Our book collection is somewhere over 2000 right now. I used to have an exact number, but had a complete failure of my inventory database a couple years back, and haven't restarted that epic project. Our house is less than 1000 square feet. We converted our spare room into a library, and it works. No clutter at all. We can even still have guests overnight. Not a problem.

600 books is not a huge amount.

Date: 2008-06-06 10:25 pm (UTC)
From: [identity profile] swan-tower.livejournal.com
We've got 1270 sq. ft. right now, but come California, we're probably going to have to figure out how to cram ourselves (and, more to the point, our books) into less.

Date: 2008-06-06 10:44 pm (UTC)
From: [identity profile] kendokamel.livejournal.com
A bibliophile who willingly limits the size of her stash?

Pffft! I say!

Date: 2008-06-06 10:45 pm (UTC)
From: [identity profile] celeber.livejournal.com
I love books. I love reading, writing, editing, stroking, re-reading, etc. I can not even fathom letting go of my collection. I have boxes upon boxes of books in my garage because my desk and dresser had gravitiy defying stacks upon them that started to seem a bit hazardous. I box them set them in the garage on one of the shelves in hopes that one day I will have an enormous library that can house all of my little treasures.
I can not even tell you how many books I own, or that my husband owns, or that any of my three kids own. I can tell you there are books in every room of the house and taking over all the bookshelves.
Parting with them? Not an option. Asking my husband to part with his? Grounds for divorce. Asking my children to part with theirs? Disownment.

Date: 2008-06-07 06:22 am (UTC)
From: [identity profile] swan-tower.livejournal.com
I try to part with some on a regular basis, because I dislike having them stuck away in boxes or double-stacked where I can't see them all; I'd rather weed out the ones that honestly aren't very good or I'm never going to read or whose use has ended, and make more space for ones I will love and use. They are not all sacred little snowflakes, at least not in the sense of all deserving room on my shelves.

Date: 2008-06-06 10:46 pm (UTC)
ext_9393: I am a leaf on the wind.  Watch me soar. (nothing between me and books)
From: [identity profile] breathingbooks.livejournal.com
That article is just sad. I passed 600 before college and that was with my mom having to write checks to pay our library fines (which were, er, mostly my fault). My collection is also tiny compared to those of many, many people on librarything. It's a pity the author didn't do some research.

• **AIM 1**: Copy out the listing below word for word, from its first line down to the line containing "Looking at the screenshot, I should 83,141.", including both ends.
• **AIM 2**: Pick up the comment thread on book collections where it stops, and write the next part.

• **INPUT DATA**:
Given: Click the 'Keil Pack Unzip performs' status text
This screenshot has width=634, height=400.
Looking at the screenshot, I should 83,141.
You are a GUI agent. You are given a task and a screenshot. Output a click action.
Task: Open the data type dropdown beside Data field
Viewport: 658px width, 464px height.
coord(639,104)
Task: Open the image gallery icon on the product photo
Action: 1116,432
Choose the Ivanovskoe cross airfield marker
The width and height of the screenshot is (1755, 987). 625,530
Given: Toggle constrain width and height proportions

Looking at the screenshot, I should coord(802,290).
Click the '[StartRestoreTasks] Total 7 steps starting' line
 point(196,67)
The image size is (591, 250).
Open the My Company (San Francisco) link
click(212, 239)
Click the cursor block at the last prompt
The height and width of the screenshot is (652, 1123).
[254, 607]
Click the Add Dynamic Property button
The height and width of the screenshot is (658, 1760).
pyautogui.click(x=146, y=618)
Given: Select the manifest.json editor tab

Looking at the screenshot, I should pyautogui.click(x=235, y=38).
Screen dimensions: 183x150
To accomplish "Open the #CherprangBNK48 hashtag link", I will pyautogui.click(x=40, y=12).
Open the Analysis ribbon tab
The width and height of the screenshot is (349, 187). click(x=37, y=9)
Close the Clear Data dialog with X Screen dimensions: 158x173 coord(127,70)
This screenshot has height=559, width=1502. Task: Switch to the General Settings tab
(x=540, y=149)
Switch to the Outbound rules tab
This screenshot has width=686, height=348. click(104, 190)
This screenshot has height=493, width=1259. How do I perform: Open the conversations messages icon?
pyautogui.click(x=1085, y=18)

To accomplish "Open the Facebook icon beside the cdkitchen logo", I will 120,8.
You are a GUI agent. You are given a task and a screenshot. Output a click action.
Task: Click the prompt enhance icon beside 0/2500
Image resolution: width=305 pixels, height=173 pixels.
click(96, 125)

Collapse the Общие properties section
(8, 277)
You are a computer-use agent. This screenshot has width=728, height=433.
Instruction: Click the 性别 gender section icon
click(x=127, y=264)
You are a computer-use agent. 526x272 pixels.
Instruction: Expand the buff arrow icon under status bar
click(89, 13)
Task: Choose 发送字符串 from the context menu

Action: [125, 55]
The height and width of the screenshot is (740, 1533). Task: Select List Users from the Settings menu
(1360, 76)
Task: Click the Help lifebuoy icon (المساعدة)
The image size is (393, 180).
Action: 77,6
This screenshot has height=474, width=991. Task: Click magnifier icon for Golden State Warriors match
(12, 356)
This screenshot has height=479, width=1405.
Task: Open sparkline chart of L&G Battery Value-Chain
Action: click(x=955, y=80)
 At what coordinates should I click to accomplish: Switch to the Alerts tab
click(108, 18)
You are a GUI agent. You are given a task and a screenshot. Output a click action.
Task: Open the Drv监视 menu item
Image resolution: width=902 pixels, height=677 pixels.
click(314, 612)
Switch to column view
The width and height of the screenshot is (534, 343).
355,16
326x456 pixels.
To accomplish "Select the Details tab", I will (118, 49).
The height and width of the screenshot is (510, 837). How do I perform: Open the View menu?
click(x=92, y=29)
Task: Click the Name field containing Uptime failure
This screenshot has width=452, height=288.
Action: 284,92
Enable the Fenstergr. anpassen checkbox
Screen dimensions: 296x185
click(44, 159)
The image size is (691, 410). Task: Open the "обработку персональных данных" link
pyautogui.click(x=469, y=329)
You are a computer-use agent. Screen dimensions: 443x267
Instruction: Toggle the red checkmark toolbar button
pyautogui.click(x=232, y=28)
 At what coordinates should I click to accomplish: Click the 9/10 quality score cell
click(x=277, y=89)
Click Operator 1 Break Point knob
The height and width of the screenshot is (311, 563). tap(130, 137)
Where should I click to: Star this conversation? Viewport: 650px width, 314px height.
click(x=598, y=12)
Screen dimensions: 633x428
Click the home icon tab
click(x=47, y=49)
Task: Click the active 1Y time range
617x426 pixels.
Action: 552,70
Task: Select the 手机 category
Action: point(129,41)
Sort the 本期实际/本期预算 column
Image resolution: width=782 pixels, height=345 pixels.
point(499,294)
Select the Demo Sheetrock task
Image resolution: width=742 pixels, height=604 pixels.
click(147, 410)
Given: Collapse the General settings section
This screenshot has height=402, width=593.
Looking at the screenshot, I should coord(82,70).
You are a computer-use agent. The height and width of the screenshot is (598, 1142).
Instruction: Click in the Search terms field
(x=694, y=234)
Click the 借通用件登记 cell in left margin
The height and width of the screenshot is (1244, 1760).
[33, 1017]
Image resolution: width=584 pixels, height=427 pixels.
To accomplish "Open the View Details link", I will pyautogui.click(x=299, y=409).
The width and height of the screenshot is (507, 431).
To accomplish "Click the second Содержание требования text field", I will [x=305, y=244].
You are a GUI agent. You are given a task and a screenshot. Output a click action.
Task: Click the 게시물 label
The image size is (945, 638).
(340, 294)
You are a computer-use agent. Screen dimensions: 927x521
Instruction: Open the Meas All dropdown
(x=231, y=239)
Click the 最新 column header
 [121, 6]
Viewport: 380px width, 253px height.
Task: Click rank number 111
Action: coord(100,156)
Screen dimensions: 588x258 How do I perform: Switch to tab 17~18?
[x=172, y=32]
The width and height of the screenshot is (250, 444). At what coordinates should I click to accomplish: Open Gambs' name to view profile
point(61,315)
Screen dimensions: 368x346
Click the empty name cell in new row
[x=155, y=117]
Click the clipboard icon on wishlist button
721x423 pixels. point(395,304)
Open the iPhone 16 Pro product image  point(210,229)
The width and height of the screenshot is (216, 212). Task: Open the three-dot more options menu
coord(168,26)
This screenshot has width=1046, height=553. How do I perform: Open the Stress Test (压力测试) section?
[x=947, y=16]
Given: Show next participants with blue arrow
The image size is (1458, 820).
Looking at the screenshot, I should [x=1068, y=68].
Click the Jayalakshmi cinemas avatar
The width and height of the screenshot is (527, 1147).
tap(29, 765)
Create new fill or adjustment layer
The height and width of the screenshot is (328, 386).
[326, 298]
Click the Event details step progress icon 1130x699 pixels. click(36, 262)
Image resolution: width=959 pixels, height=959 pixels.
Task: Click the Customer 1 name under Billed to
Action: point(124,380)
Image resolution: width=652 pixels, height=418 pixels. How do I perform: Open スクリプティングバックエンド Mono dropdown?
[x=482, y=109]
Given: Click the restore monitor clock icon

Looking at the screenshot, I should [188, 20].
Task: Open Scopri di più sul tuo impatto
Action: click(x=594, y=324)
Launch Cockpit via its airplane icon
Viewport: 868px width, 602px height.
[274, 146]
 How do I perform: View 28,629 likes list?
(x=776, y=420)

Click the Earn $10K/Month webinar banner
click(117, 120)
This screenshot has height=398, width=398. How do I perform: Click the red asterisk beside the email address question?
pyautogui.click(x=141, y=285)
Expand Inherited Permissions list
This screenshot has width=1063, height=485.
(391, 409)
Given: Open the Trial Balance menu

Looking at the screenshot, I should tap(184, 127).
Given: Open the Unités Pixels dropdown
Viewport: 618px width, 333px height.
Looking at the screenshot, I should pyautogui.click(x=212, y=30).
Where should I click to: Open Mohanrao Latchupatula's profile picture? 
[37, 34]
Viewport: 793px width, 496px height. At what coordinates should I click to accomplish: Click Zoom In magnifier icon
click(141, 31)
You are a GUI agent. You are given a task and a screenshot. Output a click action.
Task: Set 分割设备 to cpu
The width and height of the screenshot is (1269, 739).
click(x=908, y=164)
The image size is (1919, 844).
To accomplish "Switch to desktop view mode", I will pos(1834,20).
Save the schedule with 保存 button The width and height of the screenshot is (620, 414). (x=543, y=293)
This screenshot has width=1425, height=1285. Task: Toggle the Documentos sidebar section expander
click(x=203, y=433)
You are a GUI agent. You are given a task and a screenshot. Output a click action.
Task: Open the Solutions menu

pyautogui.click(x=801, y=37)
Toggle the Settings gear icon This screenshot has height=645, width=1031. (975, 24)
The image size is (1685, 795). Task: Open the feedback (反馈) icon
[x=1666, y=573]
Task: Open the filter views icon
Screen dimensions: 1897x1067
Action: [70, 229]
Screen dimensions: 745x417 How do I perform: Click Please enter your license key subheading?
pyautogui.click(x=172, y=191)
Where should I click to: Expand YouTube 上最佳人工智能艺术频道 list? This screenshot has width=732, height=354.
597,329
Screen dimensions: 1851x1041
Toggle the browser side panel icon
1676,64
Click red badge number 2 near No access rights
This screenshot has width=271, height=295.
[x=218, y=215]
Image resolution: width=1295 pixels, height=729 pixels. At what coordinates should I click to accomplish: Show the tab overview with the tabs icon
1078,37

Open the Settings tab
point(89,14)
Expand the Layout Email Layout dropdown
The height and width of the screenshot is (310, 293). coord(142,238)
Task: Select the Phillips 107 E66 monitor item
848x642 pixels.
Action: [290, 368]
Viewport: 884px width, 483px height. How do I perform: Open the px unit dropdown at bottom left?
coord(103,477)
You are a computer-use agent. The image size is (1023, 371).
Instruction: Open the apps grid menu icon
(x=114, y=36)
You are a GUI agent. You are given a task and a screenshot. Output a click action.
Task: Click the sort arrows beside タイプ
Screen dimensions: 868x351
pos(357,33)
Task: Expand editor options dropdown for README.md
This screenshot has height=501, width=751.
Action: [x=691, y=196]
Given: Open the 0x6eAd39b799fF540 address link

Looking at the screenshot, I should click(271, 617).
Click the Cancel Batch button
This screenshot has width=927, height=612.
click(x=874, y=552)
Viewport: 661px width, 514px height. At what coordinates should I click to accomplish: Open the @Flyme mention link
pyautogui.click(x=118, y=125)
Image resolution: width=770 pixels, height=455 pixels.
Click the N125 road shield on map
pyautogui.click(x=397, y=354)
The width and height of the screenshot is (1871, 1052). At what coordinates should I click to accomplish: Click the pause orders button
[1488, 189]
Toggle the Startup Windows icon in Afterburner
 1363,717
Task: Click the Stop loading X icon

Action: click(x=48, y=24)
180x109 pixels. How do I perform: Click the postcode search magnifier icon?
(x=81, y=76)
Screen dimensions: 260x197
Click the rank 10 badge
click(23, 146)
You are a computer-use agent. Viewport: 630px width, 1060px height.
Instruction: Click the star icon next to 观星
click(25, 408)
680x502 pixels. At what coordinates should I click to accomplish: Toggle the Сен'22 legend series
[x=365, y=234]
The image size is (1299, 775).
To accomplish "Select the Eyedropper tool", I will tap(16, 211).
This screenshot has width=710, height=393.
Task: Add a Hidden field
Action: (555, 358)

• **FINAL ANSWER 1**:
Given: Click the 'Keil Pack Unzip performs' status text
This screenshot has width=634, height=400.
Looking at the screenshot, I should 83,141.

• **FINAL ANSWER 2**:
Date: 2008-06-07 06:23 am (UTC)
From: [identity profile] swan-tower.livejournal.com
I don't think it was a "research" kind of article. I think it was a "write a fluff piece about your personal experiences" article.

Date: 2008-06-06 10:52 pm (UTC)
From: [identity profile] mmegaera.livejournal.com
Obviously, this woman needs to be told about The Rule: Every person gets three categories of things that are not clutter. By definition.

Mine are garden plants, quilt fabric (sixteen large bins worth so far [g]), and books.

I have been known to weed (a librarian term) my books on occasion, but only if I'm headed to Powells in Portland (www.powells.com), which makes it an exercise in futility since I always come back with more than I left with, anyway [g]. I have no idea of the total number. I do have bookcases in every single room of my house, however, even one of the bathrooms.

The sort of thinking promulgated by this woman is why I will never, ever entrust my home to a professional decorator, even if I had the money. Have you seen most professionally decorated rooms???

Date: 2008-06-06 11:50 pm (UTC)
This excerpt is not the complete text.